**** Document section ****
Cascada Pavon (10 minutes south).

The beautiful Cascada Pavon Waterfall is located in Ojochal a short drive from El Castillo. It is accessible via a short walk down a trail to rock stairs that lead down to the waterfall and pool, which is nice for swimming. There is also a side trail to access the top of the “stuck rock.” Locals are known to jump off the rock and plunge into the pool below! No guides are required so there is no cost to visiting Cascada Pavon.

Parque Nacional Marino Ballena (10 minutes north).

Marino Ballena National Park is named after the humpback whales that migrate here each year from December to March to mate and give birth before returning to the frigid waters to the north. The humpbacks from Antarctica come from August to October. Year-round you can see many species of dolphins and sea turtles. Ballena is primarily a marine park with 13,000 acres/5,400 hectares of ocean and 270 acres/110 hectares of land. It was established in 1990, making it one of the newest national parks in Costa Rica. The park contains the largest coral reef on the Pacific side of Central America.

Isla Ballena (10 minutes north– then a boat ride to the island).

Accessible only by boat, or “panga,” this island is an extraordinary place for snorkeling and observing a variety of marine species.

Punta Uvita (15 minutes north).
**** The data ****
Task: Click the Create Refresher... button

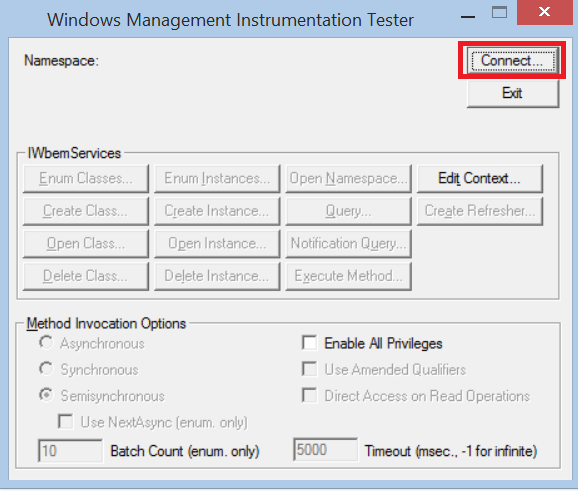Action: pyautogui.click(x=480, y=211)
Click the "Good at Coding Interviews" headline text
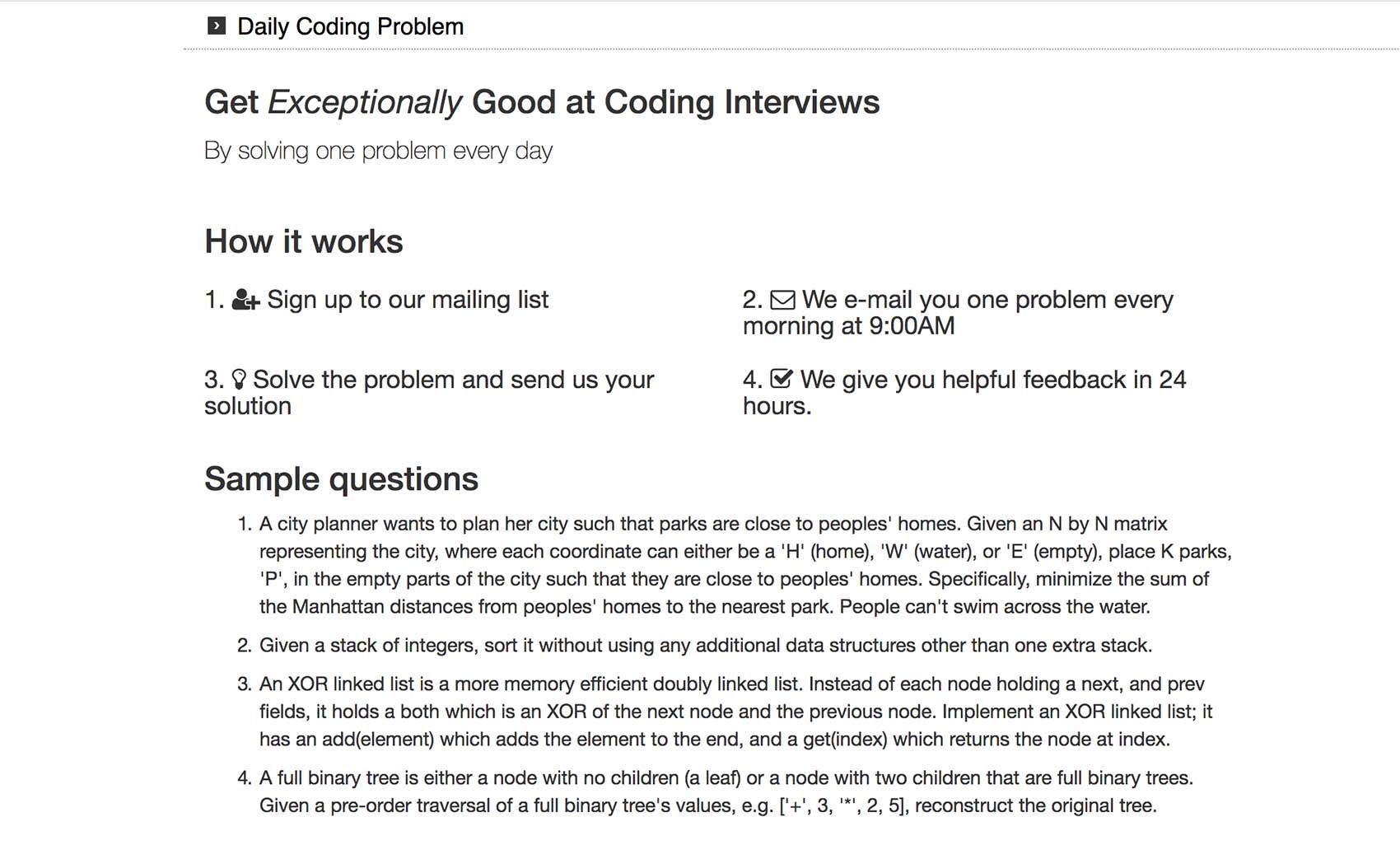The height and width of the screenshot is (859, 1400). click(675, 102)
****
--- Required work ---
Extend the guide to sights near El Castillo by writing the next part after its final entry, "Punta Uvita (15 minutes north)", in the same style as the entries before it.

--- Task result ---
Rich in marine life, the famous Whale’s Tail features a reef that shelters it from dangerous currents and strong surf, making it a perfect place to swim and cool off in its waters. It’s also a popular spot among snorkelers.

Uvita Mangrove Swamp (15 minutes north).

Located behind Punta Uvita, this mangrove swamp is rich in coastal flora and is home to several species of seabirds, including blue heron, white ibis, and osprey.

Punta Dominical (30 minutes north).

The viewpoints on this rocky hill swathed in vegetation offer views of Dominicalito, Roca Árbol Island, and the stunning mountain and maritime landscape stretching south.

Cascada Nauyaca (40 minutes north).

Gorgeous and pristine, the Nauyaca Waterfalls are tucked away in a secluded canyon. You can hike to the falls without a guide for only $8 per person. The falls, which were on the Tico Times 2015 list of the six most stunning falls in Costa Rica, cascade down the rock face in two tiers, one measuring 150 feet and the other 65 feet. Nauyaca spills into a large crystalline pool, nice for swimming after a long hike. The hike is about 2.5 miles; approximately an hour each way. The trail is very easy in places and moderately difficult in others– overall a relatively easy hike. Crazy thrill seekers occasionally dive from ledges near the top of the falls. The trailhead is about 1.25 miles (2 kilometers) from the main road and parking is available (4-wheel-drive recommended.) Your hosts at El Castillo can help you with planning and reservations if you prefer a horseback tour to the falls.

Parque Nacional Corcovado (45 minutes south– then a 60 minute boat ride).

Corcovado National Park encompasses an area of 424 square kilometers (164 square miles). It is the largest park in Costa Rica and protects about a third of the Osa Peninsula. It is widely considered the crown jewel in the extensive system of national parks and biological reserves spread across the country. The ecological variety is quite stunning. National Geographic has called it “the most biologically intense place on Earth in terms of biodiversity.” The park is popular with tropical ecologists and visitors can expect to see an abundance of wildlife.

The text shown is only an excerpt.